To keep Columbia Cable Access Television on the air during the past few years, volunteers have been organizing programming, operating cameras, fixing broken equipment and doing what’s necessary to ensure the show goes on even without a steady stream of funding.

But despite the Columbia City Council’s approval Monday night of a contract that provides the public access channel with $150,000 this year and $200,000 a year in operating costs for the next five years, CAT TV says it’s not enough.

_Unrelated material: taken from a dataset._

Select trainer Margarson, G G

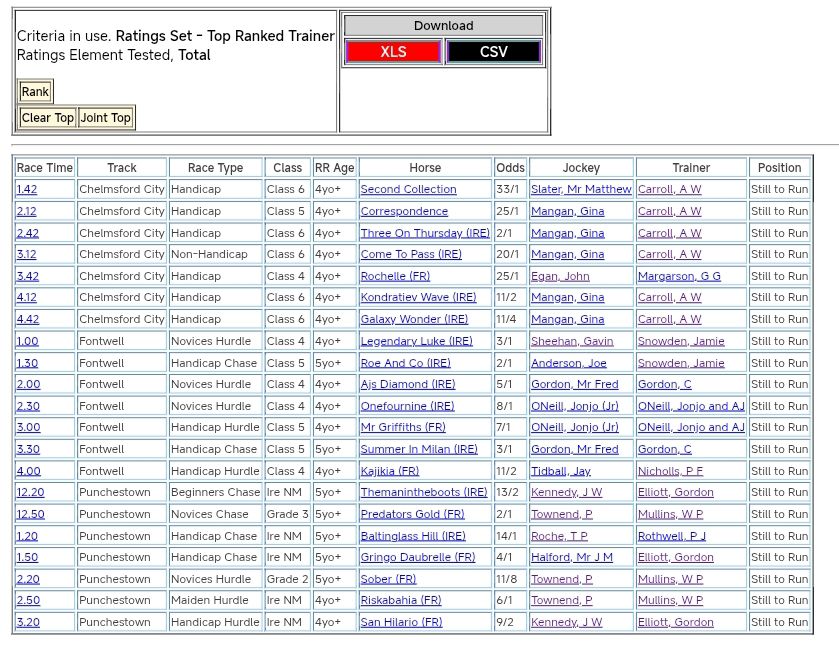tap(679, 276)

Beth Pike, a member of CAT TV’s board and the Columbia Cable Task Force, said the channel’s board might decide not to sign the contract unless it gets additional money for capital expenditures such as professional-grade equipment and studio space.  “Everything we have been doing to this point has just been a Band-Aid,” Pike said. “If we don’t get the capital funds we need, we will be very hard-pressed to continue. We either do this or we don’t.”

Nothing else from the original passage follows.